La première comparution de M. Yekatom, député centrafricain et ex-chef de milices antibalaka, autoproclamées d'autodéfense, intervient une petite semaine après son transfèrement historique à La Haye, où siège la CPI.
Il a été remis à la Cour en exécution d'un mandat d’arrêt délivré le 11 novembre pour sa responsabilité pénale présumée dans des crimes de guerre et crimes contre l'humanité qui auraient été commis dans l'ouest de la Centrafrique entre décembre 2013 et décembre 2014.
C'est le premier transfèrement vers la CPI depuis l'ouverture de l'enquête sur la Centrafrique en septembre 2014.
Durant l'audience vendredi, Alfred Yekatom, un homme de petite taille et aux cheveux courts, s'est présenté aux juges en s'exprimant en sango, langue centrafricaine.
M. Yekatom, 43 ans, a entendu les charges portées contre lui, dont des accusations de meurtre, déportation, torture, persécution, emprisonnement, notamment. Il a indiqué avoir seulement pris connaissance de celles-ci une fois arrivé au centre de détention de la CPI, à La Haye.
"On ne m'a rien dit" au moment de l'arrestation, "j'étais à l'Assemblée nationale, il y avait un petit souci là-bas.

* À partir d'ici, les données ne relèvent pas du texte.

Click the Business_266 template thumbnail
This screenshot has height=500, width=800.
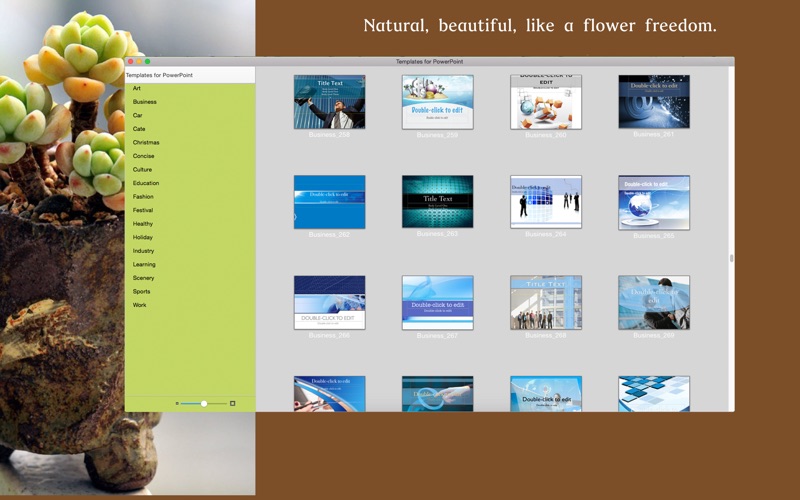click(x=329, y=302)
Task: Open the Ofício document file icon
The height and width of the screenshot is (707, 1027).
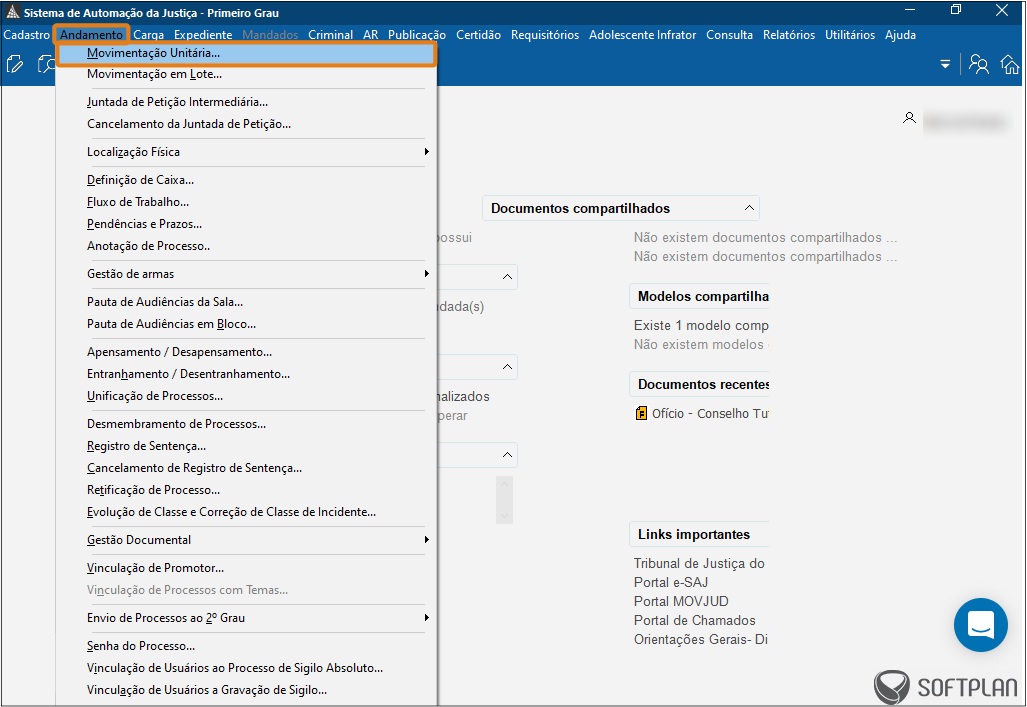Action: tap(641, 413)
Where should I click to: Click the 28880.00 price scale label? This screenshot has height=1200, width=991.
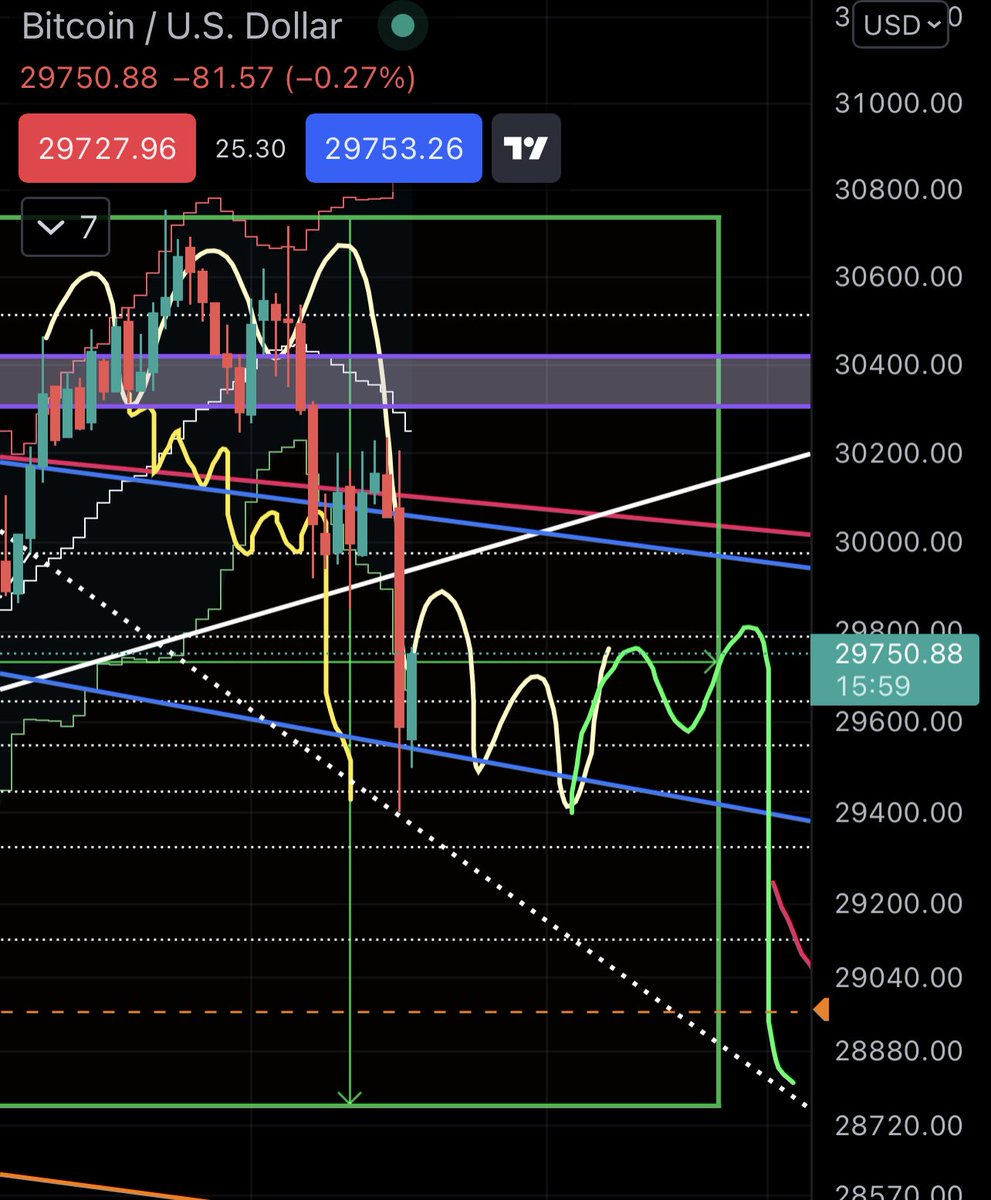point(897,1050)
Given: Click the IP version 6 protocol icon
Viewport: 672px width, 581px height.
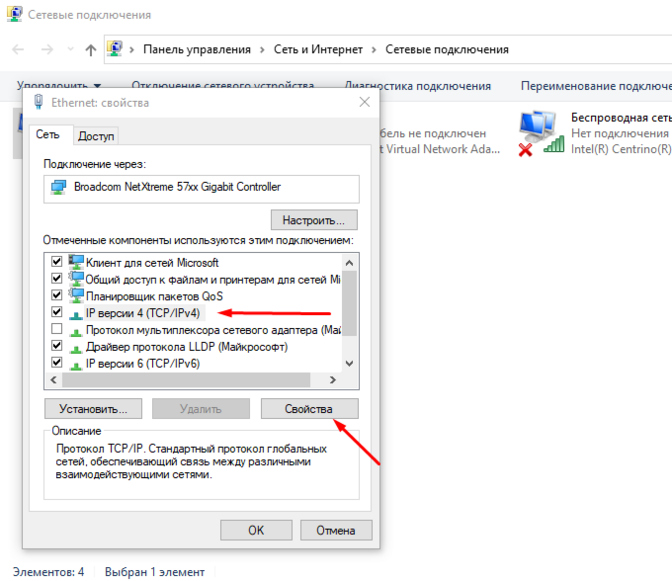Looking at the screenshot, I should tap(77, 364).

On m'a arrêté et on m'a amené ici", au centre de détention de la CPI, a déclaré l'ex-chef de milice, vêtu d'un costume gris et d'une cravate rayée.
"Rambo"
La faction d'Alfred Yekatom, comme les autres milices antibalaka, s'était formée après 2012 quand la coalition à majorité musulmane de la Séléka a entamé sa campagne meurtrière depuis le nord du pays vers Bangui et renversé le président François Bozizé en 2013.
M. Yekatom était notamment recherché pour avoir dirigé une attaque à Bangui le 5 décembre 2013, lorsque son groupe armé de fusils, de grenades et de machettes a attaqué des musulmans, tuant entre 6 et 13 civils, selon le mandat d'arrêt.
"Rambo", comme il était surnommé, ancien caporal-chef de l'armée centrafricaine, a selon l'ONU "exercé le contrôle direct d'une douzaine de points de contrôle tenus en moyenne par une dizaine de miliciens armés portant des uniformes et équipés d'armes de l'armée, notamment des fusils d'assaut militaires".
La CPI a, elle, affirmé qu'il dirigeait "environ 3.000" combattants et estime qu'il pourrait être tenu pour responsable de "meurtre", de "torture et traitements inhumains", de "mutilations", d'"attaques intentionnelles contre la population civile" et contre des bâtiments religieux.
Depuis 2012 et le début de l'offensive qui a abouti à la prise de Bangui par l'ex-coalition de la Séléka, la Centrafrique est le théâtre de violences quasi quotidiennes qui ont forcé un quart des 4,5 millions d'habitants à fuir leur domicile.
Une mission onusienne de maintien de la paix, la Minusca, est déployée depuis 2014 et, prenant la suite d'une intervention militaire française, tente de préserver les civils.